However, many resistor networks cannot be split up in this way. Consider a cube, each edge of which has been replaced by a resistor. For example, determining the resistance between two opposite vertices requires matrix methods for the general case. However, if all twelve resistors are equal, the corner-to-corner resistance is ⁵⁄₆ of any one of them.

Technology

Carbon composition

Carbon composition resistors consist of a solid cylindrical resistive element with embedded wire leadouts or metal end caps to which the leadout wires are attached, which is protected with paint or plastic. A spiral is used to increase the length and decrease the width of the film, which increases the resistance.

The resistive element is made from a mixture of finely ground (powdered) carbon and an insulating material (usually ceramic). The mixture is held together by a resin. The resistance is determined by the ratio of the fill material (the powdered ceramic) and the carbon. Higher concentrations of carbon, a weak conductor, result in lower resistance. Carbon composition resistors were commonly used in the 1960s and earlier, but are not so popular for general use now as other types have better specifications, such as tolerance, voltage dependence, and stress (carbon composition resistors will change value when stressed with over-voltages).

Thick and thin film

Thick film resistors became popular during the 1970s, and most SMD resistors today are of this type. The principal difference between "thin film" and "thick film resistors" isn't necessarily the "thickness" of the film, but rather, how the film is applied to the cylinder (axial resistors) or the surface (SMD resistors). In thick film resistors the "film" is applied using traditional screen-printing technology.

Thin film resistors are made by sputtering the resistive material onto the surface of the resistor. Sputtering is sometimes called vacuum deposition. The thin film is then etched in a similar manner to the old (subtractive) process for making printed circuit boards: ie the surface is coated with a photo-sensitive material, then covered by a film, irradiated with ultraviolet light, and then the exposed photo-sensitive coating, and underlying thin film, are etched away.

Thin film resistors, like their thick film counterparts, are then usually trimmed to an accurate value by abrasive or laser trimming.

Because the time during which the sputtering is performed can be controlled, the thickness of the film of a thin-film resistor can be accurately controlled. The type of the material is also usually different consisting of one or more ceramic (cermet) conductors such as tantalum nitride (TaN), ruthenium dioxide (RuO₂), lead oxide (PbO), bismuth ruthenate (Bi₂Ru₂O₇), nickel chromium (NiCr), and/or bismuth iridate (Bi₂Ir₂O₇).

By contrast, thick film resistors, may use the same conductive ceramics, but they are mixed with sintered (powdered) glass, and some kind of liquid so that the composite can be screen-printed. This composite of glass and conductive ceramic (cermet) material is then fused (baked) in an oven at about 850 °C.
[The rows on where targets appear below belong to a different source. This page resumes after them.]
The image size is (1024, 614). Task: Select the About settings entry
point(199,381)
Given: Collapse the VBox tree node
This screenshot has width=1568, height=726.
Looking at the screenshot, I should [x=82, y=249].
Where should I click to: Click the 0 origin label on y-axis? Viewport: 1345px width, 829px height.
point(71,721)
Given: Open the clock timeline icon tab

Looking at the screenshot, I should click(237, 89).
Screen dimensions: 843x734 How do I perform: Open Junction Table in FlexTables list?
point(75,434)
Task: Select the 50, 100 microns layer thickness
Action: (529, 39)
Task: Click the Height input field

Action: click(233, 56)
Traditionally thick film resistors had tolerances of 5%, but in the last few decades, standard tolerances have improved to 2% and 1%. But beware, temperature coefficients of thick film resistors are tyically ±200 ppm, or ±250 ppm, depending on the resistance. Thus a 40 degree Celsius (70 °F) temperature change can add another 1% variation to a 1% resistor.

Thin film resistors are usually specified with tolerances of 0.1, 0.2, 0.5, and 1%, and with temperature coefficients of 5 to 25 ppm. They are usually far more expensive than their thick film cousins. Note, though, that SMD thin film resistors, with 0.5% tolerances, and with 25 ppm temperature coefficients, when bought in full size reel quantities, are about twice the cost of a 1%, 250 ppm thick film resistors.

Metal film

A common type of axial resistor today is referred to as a metal-film resistor. MELF (Metal Electrode Leadless Face) resistors often use the same technology, but are a cylindrically shaped resistor designed for surface mounting. [Note that other types of resistors, eg carbon composition, are also available in "MELF" packages].

Metal film resistors are usually coated with nickel chromium (NiCr), but might be coated with any of the cermet materials listed above for thin film resistors. Unlike thin film resistors, the material may be applied using different techniques than sputtering (though that is one such technique). Also, unlike thin-film resistors, the resistance value is determined by cutting a helix through the coating rather than by etching. [This is similar to the way carbon resistors are made.] The result is a reasonable tolerance (0.5, 1, or 2%) and a temperature coefficient of (usually) 25 or 50 ppm.

Wirewound

Wirewound resistors are commonly made by winding a metal wire around a ceramic, plastic, or fiberglass core. The ends of the wire are soldered or welded to two caps, attached to the ends of the core. The assembly is protected with a layer of paint, molded plastic, or an enamel coating baked at high temperature. The wire leads are usually between 0.6 and 0.8 mm in diameter and tinned for ease of soldering. For higher power wirewound resistors, either a ceramic outer case or an aluminum outer case on top of an insulating layer is used. The aluminum cased types are designed to be attached to a heatsink to dissipate the heat; the rated power is dependent on being used with a suitable heatsink, e.g., a 50 W power rated resistor will overheat at around one fifth of the power dissipation if not used with a heatsink.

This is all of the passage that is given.